- [SOURCE RECORDS]:
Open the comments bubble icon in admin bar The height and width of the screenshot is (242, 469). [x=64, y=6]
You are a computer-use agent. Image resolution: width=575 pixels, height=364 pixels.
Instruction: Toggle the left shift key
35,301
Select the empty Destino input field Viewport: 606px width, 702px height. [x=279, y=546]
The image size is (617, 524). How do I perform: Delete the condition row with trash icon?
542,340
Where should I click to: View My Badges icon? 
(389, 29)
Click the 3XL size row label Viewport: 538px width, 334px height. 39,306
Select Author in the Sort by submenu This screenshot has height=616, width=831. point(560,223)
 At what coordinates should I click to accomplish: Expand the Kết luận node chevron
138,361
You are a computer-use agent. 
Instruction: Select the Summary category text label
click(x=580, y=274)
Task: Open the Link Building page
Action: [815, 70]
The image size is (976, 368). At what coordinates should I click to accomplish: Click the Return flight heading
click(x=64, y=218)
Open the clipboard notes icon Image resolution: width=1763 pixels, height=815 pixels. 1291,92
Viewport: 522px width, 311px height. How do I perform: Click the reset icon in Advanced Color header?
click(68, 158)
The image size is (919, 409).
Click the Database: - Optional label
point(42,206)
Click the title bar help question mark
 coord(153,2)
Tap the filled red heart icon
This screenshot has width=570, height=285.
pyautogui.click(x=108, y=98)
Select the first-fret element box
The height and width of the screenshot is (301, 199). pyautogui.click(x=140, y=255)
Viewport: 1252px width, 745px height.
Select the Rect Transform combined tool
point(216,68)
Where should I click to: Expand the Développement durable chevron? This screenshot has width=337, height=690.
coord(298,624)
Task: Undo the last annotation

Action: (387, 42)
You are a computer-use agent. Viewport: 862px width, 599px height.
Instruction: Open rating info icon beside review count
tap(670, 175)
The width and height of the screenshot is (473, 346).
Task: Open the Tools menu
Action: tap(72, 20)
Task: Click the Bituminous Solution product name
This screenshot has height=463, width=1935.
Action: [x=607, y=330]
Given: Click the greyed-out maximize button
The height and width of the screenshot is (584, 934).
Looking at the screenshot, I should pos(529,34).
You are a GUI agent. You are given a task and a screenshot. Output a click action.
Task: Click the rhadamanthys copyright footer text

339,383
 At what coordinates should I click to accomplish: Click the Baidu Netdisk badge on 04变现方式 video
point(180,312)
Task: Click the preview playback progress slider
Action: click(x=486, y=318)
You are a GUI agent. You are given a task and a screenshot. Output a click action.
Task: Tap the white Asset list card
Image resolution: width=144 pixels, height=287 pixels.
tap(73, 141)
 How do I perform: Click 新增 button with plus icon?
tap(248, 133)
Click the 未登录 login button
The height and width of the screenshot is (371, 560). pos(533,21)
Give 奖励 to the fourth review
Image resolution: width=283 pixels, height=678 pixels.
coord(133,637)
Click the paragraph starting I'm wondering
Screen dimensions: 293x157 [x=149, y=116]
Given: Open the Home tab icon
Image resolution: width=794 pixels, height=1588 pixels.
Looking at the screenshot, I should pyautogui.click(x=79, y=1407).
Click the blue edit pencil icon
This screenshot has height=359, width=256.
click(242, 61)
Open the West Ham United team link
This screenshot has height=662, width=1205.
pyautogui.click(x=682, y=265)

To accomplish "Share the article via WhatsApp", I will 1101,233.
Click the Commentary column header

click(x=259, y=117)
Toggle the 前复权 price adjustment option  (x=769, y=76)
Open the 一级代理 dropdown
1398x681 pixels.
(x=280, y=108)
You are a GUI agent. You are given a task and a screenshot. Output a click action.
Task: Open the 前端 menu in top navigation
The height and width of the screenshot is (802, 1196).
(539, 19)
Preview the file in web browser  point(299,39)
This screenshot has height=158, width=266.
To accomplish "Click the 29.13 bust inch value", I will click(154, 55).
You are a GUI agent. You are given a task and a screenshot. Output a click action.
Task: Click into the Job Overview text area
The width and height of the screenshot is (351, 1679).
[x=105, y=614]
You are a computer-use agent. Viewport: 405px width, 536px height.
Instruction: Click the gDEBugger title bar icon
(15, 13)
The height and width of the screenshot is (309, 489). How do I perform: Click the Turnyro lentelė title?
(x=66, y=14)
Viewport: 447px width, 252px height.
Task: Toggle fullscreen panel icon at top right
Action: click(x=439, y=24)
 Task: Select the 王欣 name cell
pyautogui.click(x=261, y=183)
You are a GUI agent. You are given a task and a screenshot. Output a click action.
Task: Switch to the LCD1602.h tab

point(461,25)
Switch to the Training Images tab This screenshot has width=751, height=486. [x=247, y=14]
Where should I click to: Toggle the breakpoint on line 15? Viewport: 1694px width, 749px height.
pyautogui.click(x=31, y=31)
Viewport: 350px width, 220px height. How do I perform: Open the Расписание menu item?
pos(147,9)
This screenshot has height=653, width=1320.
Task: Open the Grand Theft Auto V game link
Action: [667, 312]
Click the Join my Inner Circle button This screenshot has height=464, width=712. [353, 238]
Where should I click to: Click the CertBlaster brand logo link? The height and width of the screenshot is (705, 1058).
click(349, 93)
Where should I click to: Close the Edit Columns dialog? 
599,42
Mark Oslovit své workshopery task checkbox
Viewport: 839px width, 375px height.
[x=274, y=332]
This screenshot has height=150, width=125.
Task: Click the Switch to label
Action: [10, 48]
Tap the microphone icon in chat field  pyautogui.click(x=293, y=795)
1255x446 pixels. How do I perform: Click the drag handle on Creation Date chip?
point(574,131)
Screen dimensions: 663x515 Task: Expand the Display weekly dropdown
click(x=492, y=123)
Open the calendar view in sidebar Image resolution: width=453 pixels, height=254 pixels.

- [ACTIVITY]:
Each entry above must be repeated word for word.

- [EXERCISE RESULT]:
Open the comments bubble icon in admin bar The height and width of the screenshot is (242, 469). [x=64, y=6]
You are a computer-use agent. Image resolution: width=575 pixels, height=364 pixels.
Instruction: Toggle the left shift key
35,301
Select the empty Destino input field Viewport: 606px width, 702px height. [x=279, y=546]
The image size is (617, 524). How do I perform: Delete the condition row with trash icon?
542,340
Where should I click to: View My Badges icon? 
(389, 29)
Click the 3XL size row label Viewport: 538px width, 334px height. 39,306
Select Author in the Sort by submenu This screenshot has height=616, width=831. point(560,223)
 At what coordinates should I click to accomplish: Expand the Kết luận node chevron
138,361
You are a computer-use agent. 
Instruction: Select the Summary category text label
click(x=580, y=274)
Task: Open the Link Building page
Action: [815, 70]
The image size is (976, 368). At what coordinates should I click to accomplish: Click the Return flight heading
click(x=64, y=218)
Open the clipboard notes icon Image resolution: width=1763 pixels, height=815 pixels. 1291,92
Viewport: 522px width, 311px height. How do I perform: Click the reset icon in Advanced Color header?
click(68, 158)
The image size is (919, 409).
Click the Database: - Optional label
point(42,206)
Click the title bar help question mark
 coord(153,2)
Tap the filled red heart icon
This screenshot has width=570, height=285.
pyautogui.click(x=108, y=98)
Select the first-fret element box
The height and width of the screenshot is (301, 199). pyautogui.click(x=140, y=255)
Viewport: 1252px width, 745px height.
Select the Rect Transform combined tool
point(216,68)
Where should I click to: Expand the Développement durable chevron? This screenshot has width=337, height=690.
coord(298,624)
Task: Undo the last annotation

Action: (387, 42)
You are a computer-use agent. Viewport: 862px width, 599px height.
Instruction: Open rating info icon beside review count
tap(670, 175)
The width and height of the screenshot is (473, 346).
Task: Open the Tools menu
Action: tap(72, 20)
Task: Click the Bituminous Solution product name
This screenshot has height=463, width=1935.
Action: [x=607, y=330]
Given: Click the greyed-out maximize button
The height and width of the screenshot is (584, 934).
Looking at the screenshot, I should pos(529,34).
You are a GUI agent. You are given a task and a screenshot. Output a click action.
Task: Click the rhadamanthys copyright footer text

339,383
 At what coordinates should I click to accomplish: Click the Baidu Netdisk badge on 04变现方式 video
point(180,312)
Task: Click the preview playback progress slider
Action: click(x=486, y=318)
You are a GUI agent. You are given a task and a screenshot. Output a click action.
Task: Tap the white Asset list card
Image resolution: width=144 pixels, height=287 pixels.
tap(73, 141)
 How do I perform: Click 新增 button with plus icon?
tap(248, 133)
Click the 未登录 login button
The height and width of the screenshot is (371, 560). pos(533,21)
Give 奖励 to the fourth review
Image resolution: width=283 pixels, height=678 pixels.
coord(133,637)
Click the paragraph starting I'm wondering
Screen dimensions: 293x157 [x=149, y=116]
Given: Open the Home tab icon
Image resolution: width=794 pixels, height=1588 pixels.
Looking at the screenshot, I should pyautogui.click(x=79, y=1407).
Click the blue edit pencil icon
This screenshot has height=359, width=256.
click(242, 61)
Open the West Ham United team link
This screenshot has height=662, width=1205.
pyautogui.click(x=682, y=265)

To accomplish "Share the article via WhatsApp", I will 1101,233.
Click the Commentary column header

click(x=259, y=117)
Toggle the 前复权 price adjustment option  (x=769, y=76)
Open the 一级代理 dropdown
1398x681 pixels.
(x=280, y=108)
You are a GUI agent. You are given a task and a screenshot. Output a click action.
Task: Open the 前端 menu in top navigation
The height and width of the screenshot is (802, 1196).
(539, 19)
Preview the file in web browser  point(299,39)
This screenshot has height=158, width=266.
To accomplish "Click the 29.13 bust inch value", I will click(154, 55).
You are a GUI agent. You are given a task and a screenshot. Output a click action.
Task: Click into the Job Overview text area
The width and height of the screenshot is (351, 1679).
[x=105, y=614]
You are a computer-use agent. Viewport: 405px width, 536px height.
Instruction: Click the gDEBugger title bar icon
(15, 13)
The height and width of the screenshot is (309, 489). How do I perform: Click the Turnyro lentelė title?
(x=66, y=14)
Viewport: 447px width, 252px height.
Task: Toggle fullscreen panel icon at top right
Action: click(x=439, y=24)
 Task: Select the 王欣 name cell
pyautogui.click(x=261, y=183)
You are a GUI agent. You are given a task and a screenshot. Output a click action.
Task: Switch to the LCD1602.h tab

point(461,25)
Switch to the Training Images tab This screenshot has width=751, height=486. [x=247, y=14]
Where should I click to: Toggle the breakpoint on line 15? Viewport: 1694px width, 749px height.
pyautogui.click(x=31, y=31)
Viewport: 350px width, 220px height. How do I perform: Open the Расписание menu item?
pos(147,9)
This screenshot has height=653, width=1320.
Task: Open the Grand Theft Auto V game link
Action: [667, 312]
Click the Join my Inner Circle button This screenshot has height=464, width=712. [353, 238]
Where should I click to: Click the CertBlaster brand logo link? The height and width of the screenshot is (705, 1058).
click(349, 93)
Where should I click to: Close the Edit Columns dialog? 
599,42
Mark Oslovit své workshopery task checkbox
Viewport: 839px width, 375px height.
[x=274, y=332]
This screenshot has height=150, width=125.
Task: Click the Switch to label
Action: [10, 48]
Tap the microphone icon in chat field  pyautogui.click(x=293, y=795)
1255x446 pixels. How do I perform: Click the drag handle on Creation Date chip?
point(574,131)
Screen dimensions: 663x515 Task: Expand the Display weekly dropdown
click(x=492, y=123)
Open the calendar view in sidebar Image resolution: width=453 pixels, height=254 pixels.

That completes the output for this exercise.